The motorcycle taxi bounces down the unpaved dirt track. Although this journey via Boda Boda has not resulted in me falling off the bike at the bottom of a gully, I’m still not accustomed to this means of transit. Three adults simultaneously riding a Chinese made dirt bike across undulating stretches of country side takes some getting used to. We arrive at our first stop of the day - a tiny village consisting of eight or so huts made of mud, wood, and straw. Before we begin the actual task of testing the local children for malnutrition, I walk into one of the huts that serves as the town store/restaurant. A charcoal grill sits in the middle of the room, venting out through a gap in the ceiling. Handmade wooden shelves contain a smattering of prepackaged snacks and soft drinks including Coca Cola (once again proving that Coke has the best distribution system on the planet). I buy a freshly made fried egg sandwich for the equivalent of a dollar and step back outside to gaze at the horizon, while I eat.
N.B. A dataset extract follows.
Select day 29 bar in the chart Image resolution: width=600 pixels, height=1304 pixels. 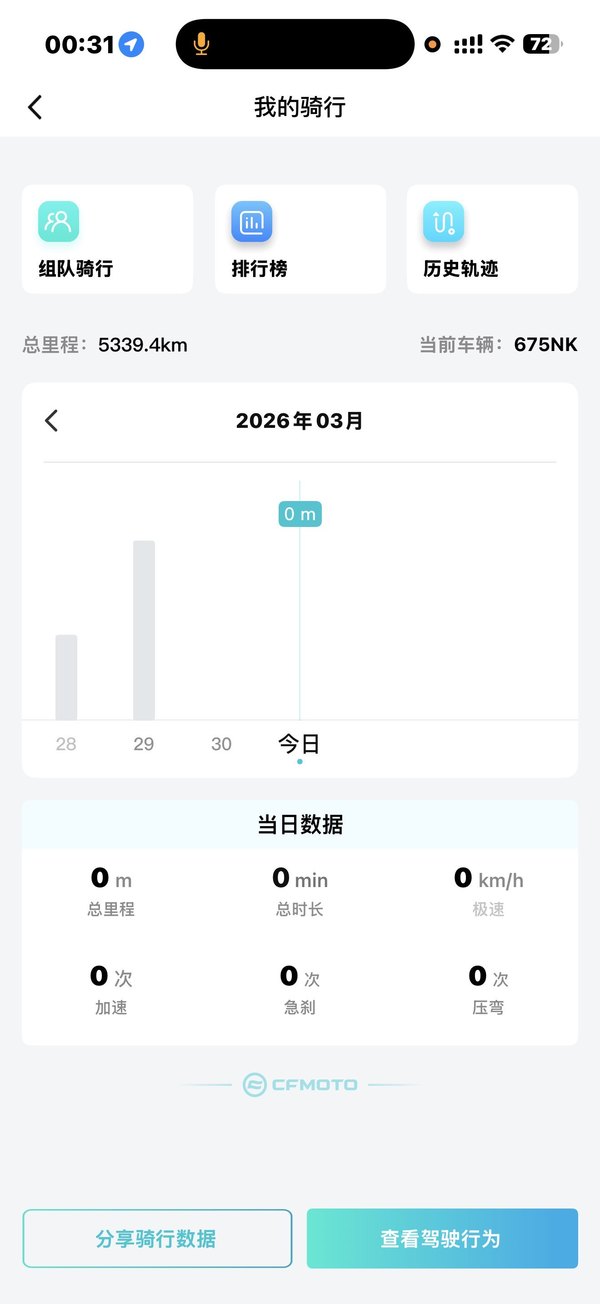143,628
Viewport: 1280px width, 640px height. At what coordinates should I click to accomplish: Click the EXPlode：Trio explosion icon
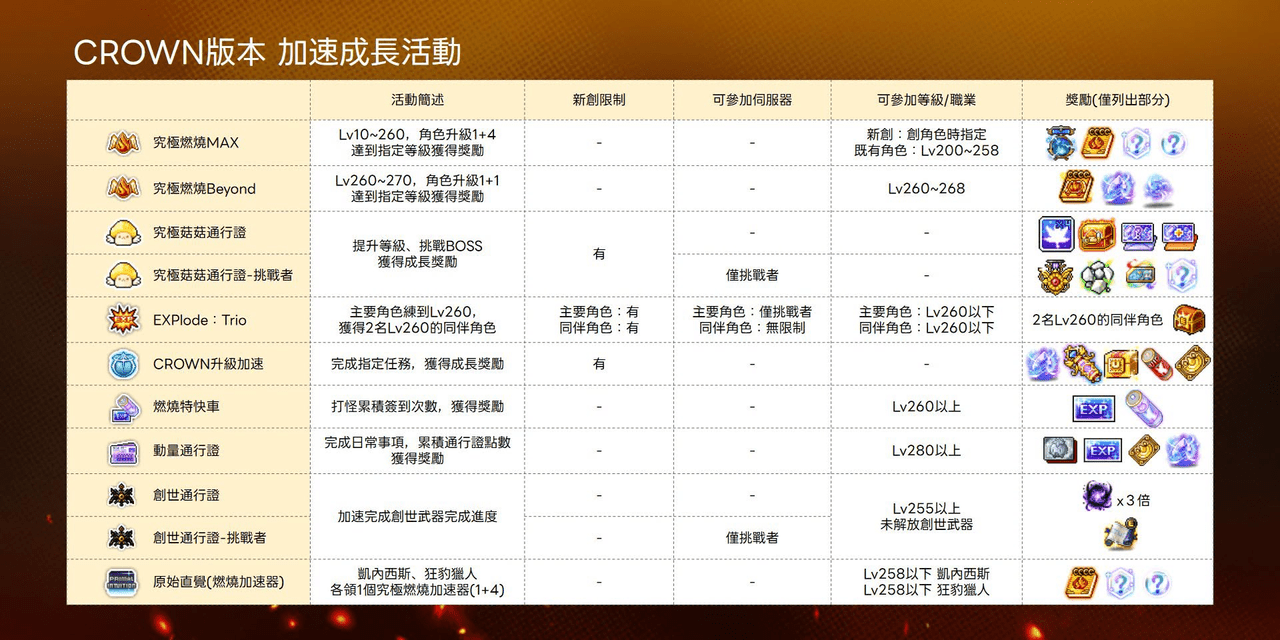pos(122,320)
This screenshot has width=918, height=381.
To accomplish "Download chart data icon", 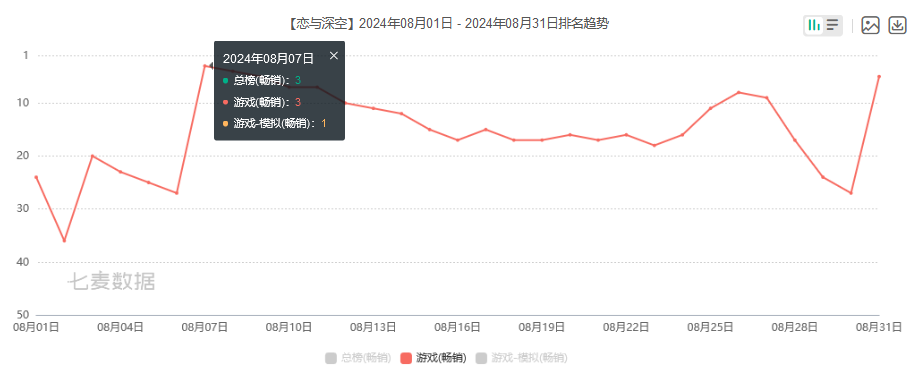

I see short, scrubby trees dotting the red-brown soil and the occasional dust cloud kicked up by a passing Boda Boda – no electrical poles, roads, structures – just trees, soil, and dust.

The lights of Las Vegas Boulevard illuminate the inside of the cab. We crawl down the heart of the Strip from the Las Vegas Convention Center back to our temporary home and podcasting studio at the Luxor. Giant casinos flank us on both sides. Each built to an astounding scale with recreations of Venetian canals, the Eiffel Tower, the Roman forum, and the Egyptian pyramid in which we reside. To call these megastructures “casinos” at this point doesn’t do them justice. They all do have a hyper oxygenated gambling hall, but they contain villas, restaurants by name brand chefs, entire shopping malls, world class performance venues, boxing rings, golf courses, accommodations for thousands of guests, convention halls, and thrill rides. You can walk through one shopping mall with singing Roman statues, an Apple Store, and multiple places to spend $10,000 on a handbag, ride an airconditioned moving walkway to the other side of the street, and explore a shopping mall with a canal, Gondoliers, an Apple Store, and multiple places to spend $10,000 on a handbag. Everywhere you look is another opportunity to make more money, and around every corner is an opportunity to spend it.
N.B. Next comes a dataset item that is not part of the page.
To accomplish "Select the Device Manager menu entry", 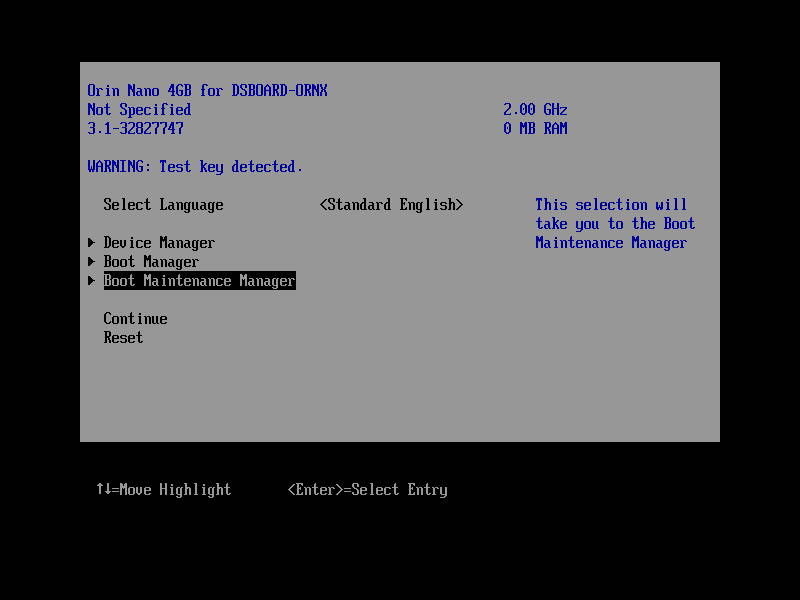I will pos(159,242).
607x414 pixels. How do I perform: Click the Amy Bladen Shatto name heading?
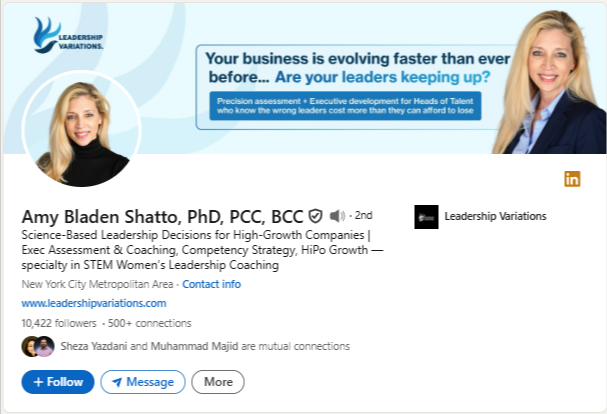[162, 216]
I haven’t finished my Christmas shopping yet. Even still, my studio at home barely contains the boxes and shipping envelopes haphazardly shoved out of the sight of potentially prying children. In fact, my studio feels fit to burst with production equipment, in process projects, smashed children’s toys, Japanese actions figures, a coffee table that I made for a road case, a work bench, vintage video game consoles, a 3D printer that I built into the closet, and two CRT televisions, at the best of times. At some point, it all got out of hand. Globally, the self-storage industry makes close to $50 Billion a year, and in 2019, the United States had around 48,000 self-storage facilities that constituted about 1.8 billion square feet of offsite storage for normal humans. Any time that I have to move anything in my studio, I contemplate joining their number. Still, I gird my loins for an expedition out into the retail melee at the beginning of next week to complete my list, gather more items, and cram yet another package into the morass.

And the crowds asked him, ‘What then should we do?’ In reply he said to them, ‘Whoever has two coats must share with anyone who has none; and whoever has food must do likewise.’ Even tax-collectors came to be baptized, and they asked him, ‘Teacher, what should we do?’ He said to them, ‘Collect no more than the amount prescribed for you.’ Soldiers also asked him, ‘And we, what should we do?’ He said to them, ‘Do not extort money from anyone by threats or false accusation, and be satisfied with your wages.’ (Luke 3:10-14 NRSV)

Have we had enough yet?

Merry Christmas!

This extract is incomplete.